What do you do? I’m a Firefighter. What do you make?” “WHAT DO I MAKE?? I make holding your hand seem like the biggest thing in the world when I am cutting you out of a car. I can make 5 minutes seem like a lifetime when I go into a burning house to save your family. I make those annoying sirens seem like angels when you need them. I can make your children breathe when they stop. I can help you survive a heart attack. I make myself get out of bed at 3am to risk my life to save people I’ve never met. Today I might make the ultimate sacrifice to save your life. I make a difference!”

One. Small. Problem. This  meme is plagiarism and lifts work from one of my professional/artistic colleagues, Taylor Mali. I appreciate the sentiment of the meme and don’t mean to diminish the contribution of any firefighters but I loathe plagiarism. Check out Taylor’s poem, written YEARS before the firefighter meme started: http://www.youtube.com/watch?v=RxsOVK4syxU

Yeah! to firefighters! Yeah! to teachers! BOO! to plagiarists! Give Mali credit for his work, asshole.

End of an era, at least for me. -

Both of my books go out of print on June 30th. If you want to buy one, this month is your last chance. 

May 24

Banning Bachelorette Parties at The Abbey -

Check out the above link for the story. The Abbey’s decision has incited a thought-provoking debate. Some believe that the policy is fair, others suggest that it’s counter-productive. After I posted this link on my Facebook, one of my straight female friends questioned Cooley’s move, claiming, “What will banning bachelorette Parties in WeHo accomplish? I just don’t understand excluding people to further an agenda of equality. Period.” I thought my admittedly long-winded response was worth reposting here:

The Abbey’s policy is not necessarily about specific, measurable political ends. It’s symbolic, a move to get some of the heterosexual people who have largely co-opted/poached the space to recognize the irony in their choice of location/celebration. Worse, many of these women come to the bar and treat gay men like we’re exhibits in a zoo. Their lack of self- and cultural-reflexivity is truly abhorrent. 

I do not believe these women are the ones voting against marriage equality. My argument is about their lack of cultural reflexivity, how this particular sort of celebration perhaps unwittingly spits in the face of the very people they objectify (i.e., the gay zoo) when they take over gay bars, puke on our sidewalks, push gay men out of the way as they stumble to bathrooms, burn cigarette holes in our shirts, and spill drinks on our clothes. It’s hard to have an abstract, philosophical debate about this if you haven’t been to The Abbey or even to West Hollywood on, say, Halloween. There’s a lot more going on here than just attitudes about marriage equality.

If women were not allowed to vote in this country. I would not expect male voter registration to take place at the women’s auxiliary or a NOW convention, especially if women were in the midst of an epic battle to secure suffrage. You may not understand or appreciate the centrality of gay bars within the gay community. Straight bars to heterosexual people are not analogous to gay bars for LGBTQ people. The WORLD is your straight bar. Gay bars are, for many (if not most) LGBTQ people, one safe sanctuary, a place were they can congregate, to escape, to come together. There’s something ritualistic, even spiritual, about that coming together. The Abbey’s policy aims to honor the sacredness of gay space.
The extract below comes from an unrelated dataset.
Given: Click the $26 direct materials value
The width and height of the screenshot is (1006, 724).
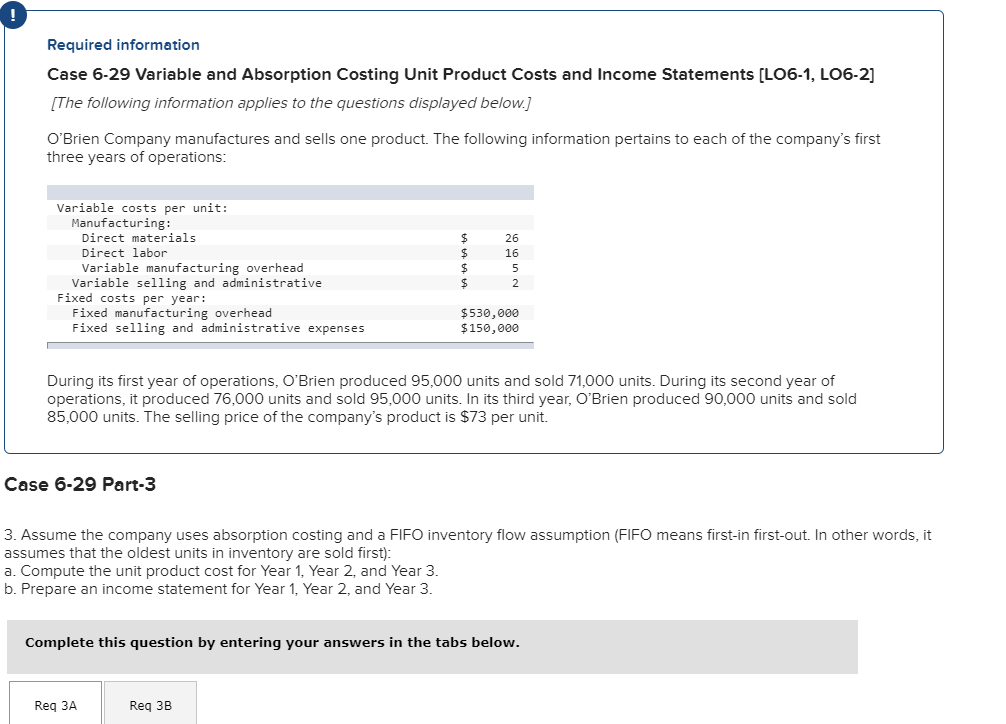Looking at the screenshot, I should pyautogui.click(x=510, y=237).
 One need only look at the Civil Rights Movement to understand the complexities and importance of the symbolic, silence, exclusion, etc. The symbolic tends to be the very thing that incites cultural reflexivity. It’s telling that many of these women don’t see the paradox in celebrating nuptials in a place designed for people who are denied that right. In the same way that boycotts, sit-ins, and the like are modes of consciousness raising, so too is this policy.
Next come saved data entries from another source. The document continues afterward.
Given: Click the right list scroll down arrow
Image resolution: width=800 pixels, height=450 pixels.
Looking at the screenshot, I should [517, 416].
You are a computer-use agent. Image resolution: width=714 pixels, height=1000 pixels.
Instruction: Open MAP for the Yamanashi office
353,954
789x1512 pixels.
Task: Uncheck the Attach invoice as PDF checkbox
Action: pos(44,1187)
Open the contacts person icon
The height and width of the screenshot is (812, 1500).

I’d have no problem with bachelorette parties at The Abbey if marriage equality was federally recognized. FTR, I don’t attend the marriages of my straight friends and won’t until I have that right. I’m not okay with bemoaning inequity while taking advantage of and flaunting privileged access to the very institution one suggests he or she takes issue with. You can’t have your (wedding) cake, and eat it, too.

May 23

Words on Queer Moralism

I first learned about queer theory in my second semester of an MA program. I took a class titled Queer Theory and Performance. The week before class started, my lung spontaneously collapsed, forcing me to miss the first day. Despite my initial absence, I dove into the material. It’s not easy learning the complexities of queer theory, let alone the intricacies of poststructuralism. But I was immediately attracted to queer performance theory and utterly invested in course readings and discussions. I quickly became “that guy,” the neophyte who asked too many questions, the one at whom everyone rolled their eyes and avoided at break.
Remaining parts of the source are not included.